Opened December 19, 2010 09:47PM UTC

Closed December 20, 2010 05:59PM UTC

Last modified May 02, 2012 12:48AM UTC

META: Investigate Event Object Creation

Reported by: rwaldron Owned by:
Priority: undecided Milestone: 1.6
Component: core Version: 1.4.4
Keywords: Cc:
Blocked by: Blocking:
Description

Currently, if I want to access a special type of event property, such as the dataTransfer property (exists when a file is dropped onto an element that has the "drop" event bound to it), I must look in the event.originalEvent object, otherwise specify its existence with $.event.props.push('dataTransfer');.

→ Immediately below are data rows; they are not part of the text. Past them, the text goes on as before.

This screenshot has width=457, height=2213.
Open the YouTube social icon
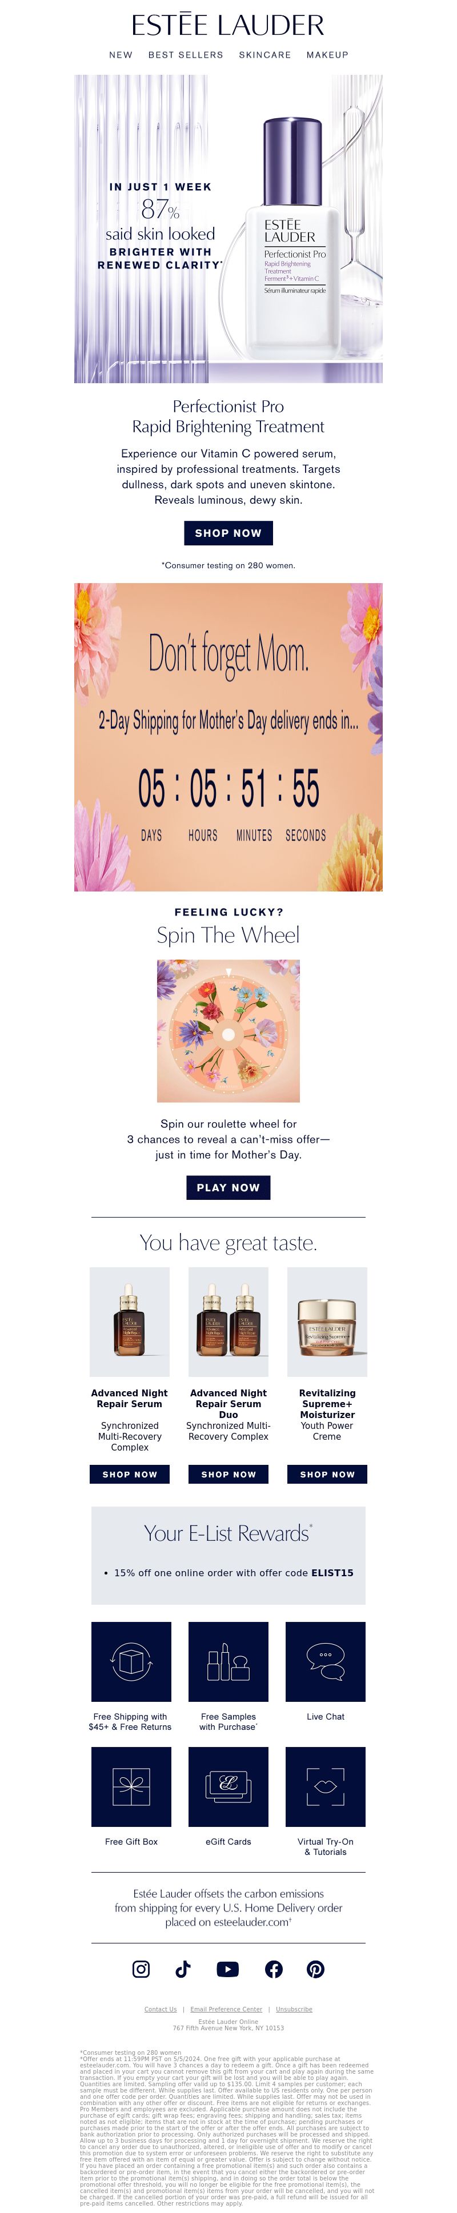[x=228, y=1969]
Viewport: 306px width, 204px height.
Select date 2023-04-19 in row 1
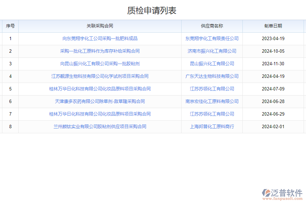click(x=273, y=38)
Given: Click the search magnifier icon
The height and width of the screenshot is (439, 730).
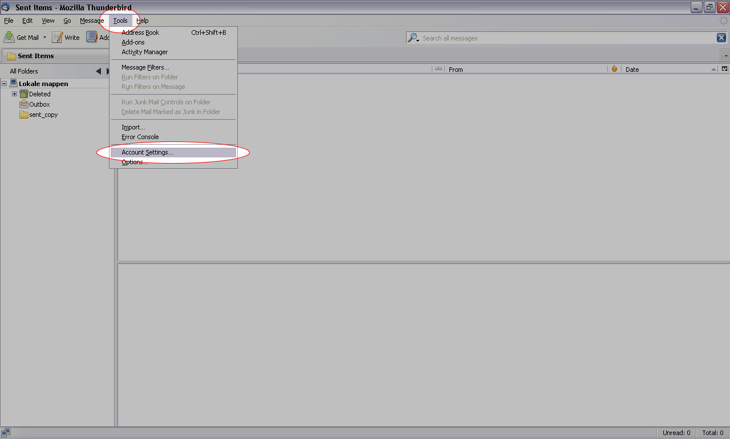Looking at the screenshot, I should pos(413,38).

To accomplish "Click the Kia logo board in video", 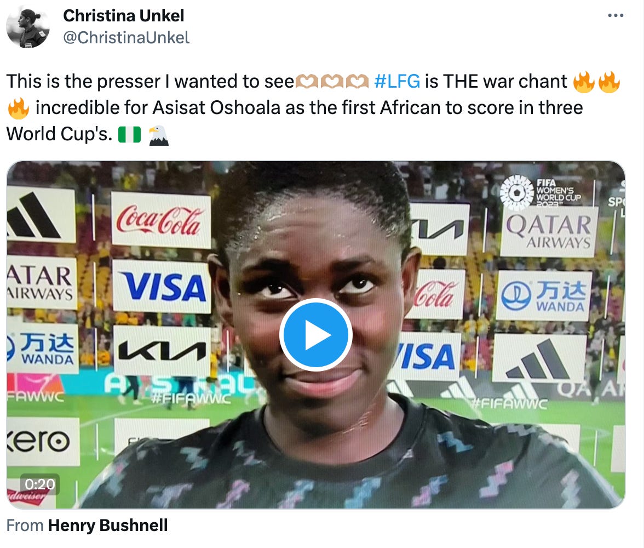I will tap(162, 350).
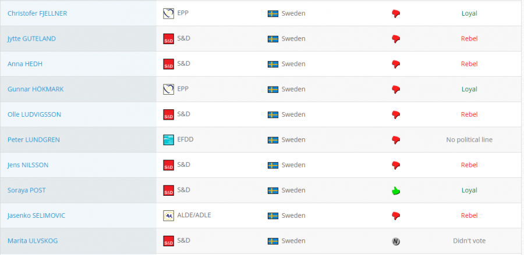This screenshot has height=255, width=524.
Task: Open Gunnar HÖKMARK's profile link
Action: click(x=36, y=89)
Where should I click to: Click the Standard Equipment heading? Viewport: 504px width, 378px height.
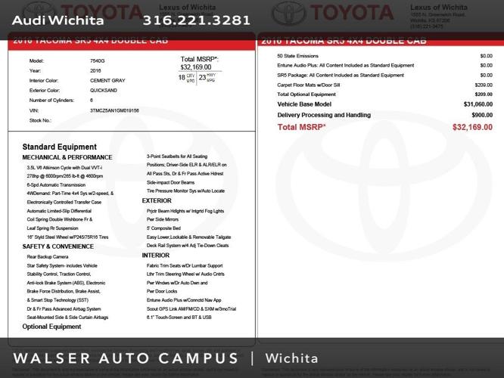pyautogui.click(x=59, y=147)
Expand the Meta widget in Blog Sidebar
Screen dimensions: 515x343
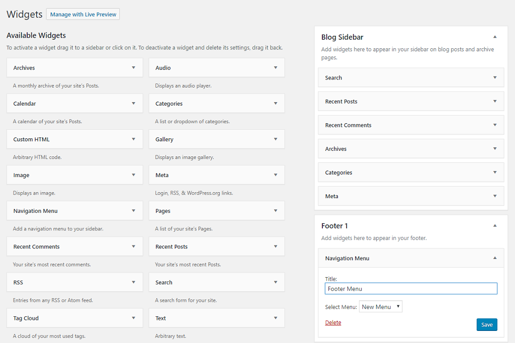[x=495, y=196]
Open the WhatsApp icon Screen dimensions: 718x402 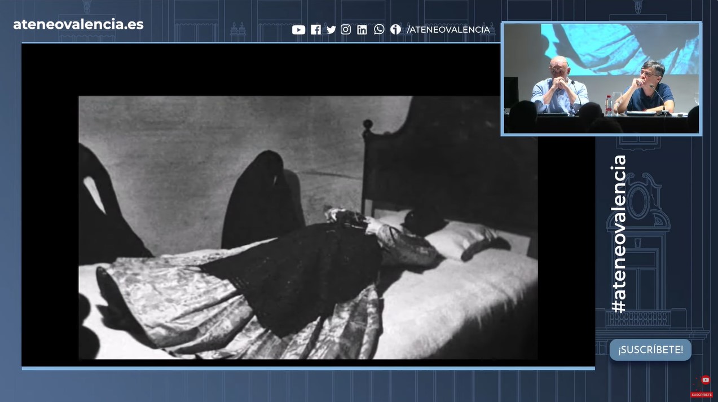(379, 29)
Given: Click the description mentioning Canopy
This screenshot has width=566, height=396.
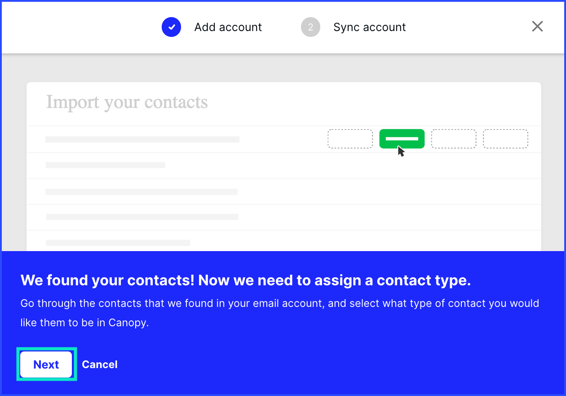Looking at the screenshot, I should pyautogui.click(x=280, y=313).
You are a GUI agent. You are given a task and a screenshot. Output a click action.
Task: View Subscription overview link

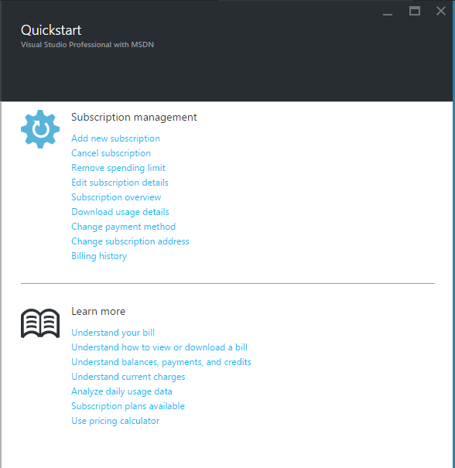click(116, 197)
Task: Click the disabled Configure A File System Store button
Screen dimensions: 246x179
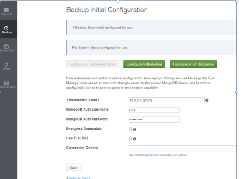Action: point(92,64)

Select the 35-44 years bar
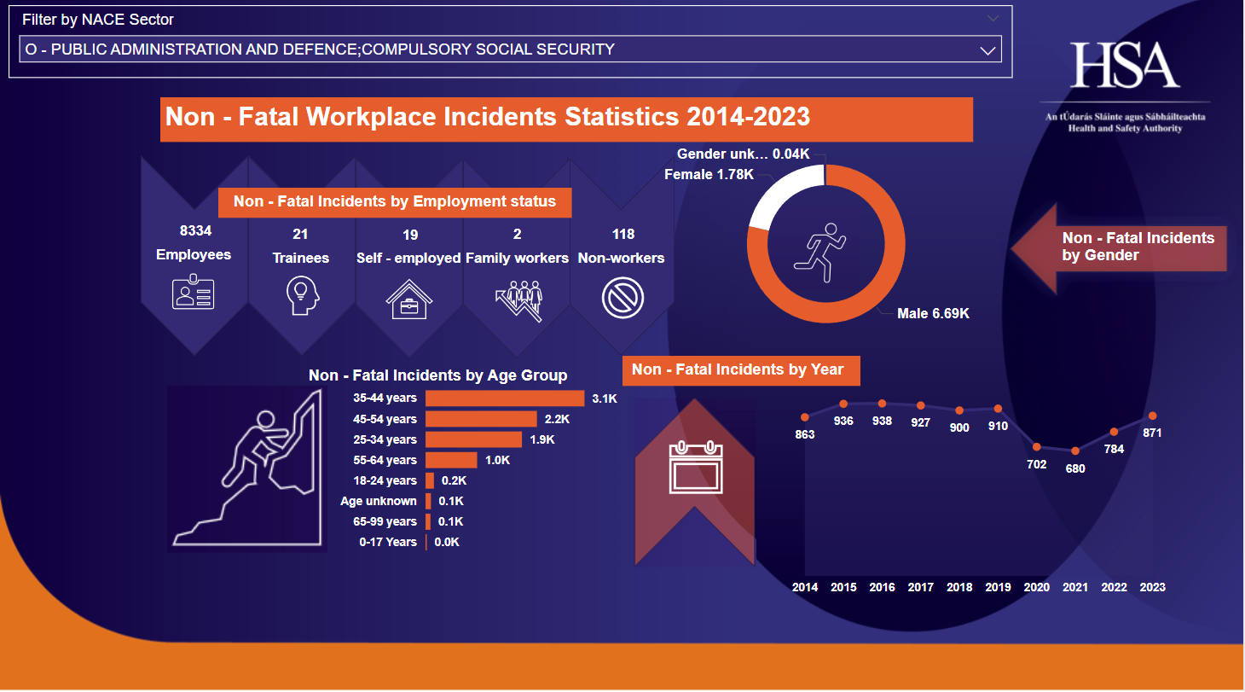click(504, 398)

This ticket should exist merely for discussion pertaining to the reasons why all properties of the host event object aren't copied to the new event object. I'm sure there might be a perfectly reasonable explanation, so allow this ticket to be a place to clarify.

Attachments (0)
Change History (10)

Changed December 19, 2010 09:47PM UTC by rwaldron comment:1

component: unfiledcore

Changed December 19, 2010 09:57PM UTC by rwaldron comment:2

Boaz Sender provided an example of this, with which i reduced to this fiddle:

http://jsfiddle.net/rwaldron/65Zjp/

Changed December 19, 2010 10:00PM UTC by rwaldron comment:3

Previous discussion about this issue can be found here: #1871 and here http://groups.google.com/group/jquery-dev/browse_thread/thread/cc768c85d5514098

Thanks to iliakan for tracking these down

Changed December 19, 2010 10:08PM UTC by iliakan comment:4

_comment0: Go http://jsfiddle.net/x34BM/ to test the performance. 1292796581520700
_comment1: Go http://jsfiddle.net/x34BM/ to test the performance. For me the difference is 1.5x - 2x. Not as large as it was for FF in the thread though.1292796752099535
_comment2: Go http://jsfiddle.net/x34BM/1/ to test the performance. For me the difference is 1.5x - 2x. Not as large as it was for FF in the thread though.1292796789046532

Go http://jsfiddle.net/x34BM/2/ to test the performance. For me the difference is 1.5x - 2x. Not as large as it was for FF in the thread though.

Changed December 19, 2010 11:13PM UTC by paul.irish comment:5

Relevant discussion here too :

http://forum.jquery.com/topic/fix-is-slow

Changed December 19, 2010 11:18PM UTC by dmethvin comment:6

Paul beat me to it ....

Normalizing the event data is expensive, so we want to touch/copy/normalize as little as possible. We had lots of discussion about the problem there.

Maybe we can resurrect Mike Helgeson's solution for 1.5? It won't help IE but might be worth it for the others.

Changed December 20, 2010 05:59PM UTC by rwaldron comment:7

resolution: → wontfix
status: newclosed

Changed May 01, 2012 09:37PM UTC by rwaldron comment:8

#11681 is a duplicate of this ticket.

Changed May 01, 2012 09:55PM UTC by dilvie@dilvie.com comment:9

Why can't the originalEvent be the prototype for the jQuery event? It seems like that would solve the performance issue, and provide convenient access to event properties.

Changed May 02, 2012 12:48AM UTC by dmethvin comment:10

@dilvie, give it a try on all our supported browsers and I think you'll get your answer.